%%
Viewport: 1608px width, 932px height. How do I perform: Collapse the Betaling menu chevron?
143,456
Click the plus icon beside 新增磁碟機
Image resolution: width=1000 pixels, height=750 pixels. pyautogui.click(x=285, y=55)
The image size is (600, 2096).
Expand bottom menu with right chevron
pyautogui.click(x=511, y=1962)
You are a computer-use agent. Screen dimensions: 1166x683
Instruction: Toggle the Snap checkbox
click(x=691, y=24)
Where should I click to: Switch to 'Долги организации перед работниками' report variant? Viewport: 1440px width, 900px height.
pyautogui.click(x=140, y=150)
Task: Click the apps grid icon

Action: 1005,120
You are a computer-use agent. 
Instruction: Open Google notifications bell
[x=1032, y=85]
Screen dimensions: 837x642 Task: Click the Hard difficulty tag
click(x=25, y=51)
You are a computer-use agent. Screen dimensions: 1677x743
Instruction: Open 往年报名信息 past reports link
%%
§ **What this task involves**
In the material above, find the line with "Instruction: Open Google notifications bell"; then copy it and every line after it, exactly, through the end.

§ **Answer space**
Instruction: Open Google notifications bell
[x=1032, y=85]
Screen dimensions: 837x642 Task: Click the Hard difficulty tag
click(x=25, y=51)
You are a computer-use agent. Screen dimensions: 1677x743
Instruction: Open 往年报名信息 past reports link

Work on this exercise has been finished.